Wednesday, June 26, 2019

“Let’s Dance…again”




In a previous blog, I described a great design like a song. It needs to be catchy, infectious and inclusive, and you know it’s working when you see it’s intended audience all fully engaged with it. In other words: dancing. The seeds of that success can often be traced back to a great collaboration.

Creative collaboration with clients is a rewarding yet sometimes precarious process. From the client perspective, you might come to the table with a strong background in your particular industry and you certainly know your own products and services. From the Production Partner side, you may have strong skills in story-telling, a flair for design, and maybe the benefit experience of working with similar companies within the same industry. But before either team gets to exercise any skills and experience, you have to find some common ground where you can all take your first steps from.

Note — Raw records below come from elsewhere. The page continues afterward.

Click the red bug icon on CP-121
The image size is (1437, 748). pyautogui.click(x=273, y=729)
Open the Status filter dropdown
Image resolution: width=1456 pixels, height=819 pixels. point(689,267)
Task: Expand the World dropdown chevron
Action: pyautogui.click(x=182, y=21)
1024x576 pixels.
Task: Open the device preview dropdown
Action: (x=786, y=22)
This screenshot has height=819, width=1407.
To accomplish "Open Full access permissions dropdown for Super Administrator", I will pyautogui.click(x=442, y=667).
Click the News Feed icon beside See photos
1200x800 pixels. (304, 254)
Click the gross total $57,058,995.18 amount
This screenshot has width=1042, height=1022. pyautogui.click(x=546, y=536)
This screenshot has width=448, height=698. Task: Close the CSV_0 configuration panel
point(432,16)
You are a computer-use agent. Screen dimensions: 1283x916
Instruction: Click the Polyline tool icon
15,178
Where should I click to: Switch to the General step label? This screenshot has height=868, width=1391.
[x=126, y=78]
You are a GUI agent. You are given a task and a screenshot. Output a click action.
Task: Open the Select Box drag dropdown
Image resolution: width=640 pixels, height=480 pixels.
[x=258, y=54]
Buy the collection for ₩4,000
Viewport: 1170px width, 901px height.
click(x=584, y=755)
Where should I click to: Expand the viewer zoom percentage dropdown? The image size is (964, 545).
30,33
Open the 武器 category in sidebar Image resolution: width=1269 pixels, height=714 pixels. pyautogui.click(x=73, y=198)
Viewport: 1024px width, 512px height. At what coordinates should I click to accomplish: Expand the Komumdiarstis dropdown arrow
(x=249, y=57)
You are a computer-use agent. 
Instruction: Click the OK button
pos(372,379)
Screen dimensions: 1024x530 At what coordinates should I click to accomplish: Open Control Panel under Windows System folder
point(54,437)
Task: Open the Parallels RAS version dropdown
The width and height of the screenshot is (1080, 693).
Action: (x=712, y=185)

As a Creative Director, I take that early opportunity to do some industry research and “get my head into the game”. This typically includes learning as much as I can about the client company, their products, their marketing, and culture. Because when you start “throwing spaghetti on the wall” in a client attended brain storm session, it helps if you both speak the same language and are working from the same data. The other reason to do this homework is so you don’t “step in it”. Knowing what to say is important. Knowing what not to say is critical. Now, you’re ready to take those first steps, in sync, with your client partner.

Preparation now behind you, you may be set off towards successful collaboration but there are still pit-falls ahead of you. Your style of communication. Just like dancing, it’s often better if you have some rhythm with your partner. Say something…then listen…then react…then listen again…then arrive at solutions. Sounds easy? It should be. One good way to have a mis-step, is to be so dug in on your own idea, to the degree that you can no longer accept any other ideas. Your idea could very well be the best logical approach, but it might not be so well received if it feels forced or exclusive to only your perspective. Collaboration is a two-way street, which means you must allow your clients some room to contribute, otherwise you are just dragging them along. That may also come with an unintentional perception that your idea just isn’t the best idea…all other ideas are wrong. Even if you ultimately land in a good place, your collaborating team may feel excluded from the process and may have trouble buying in whole-heartedly.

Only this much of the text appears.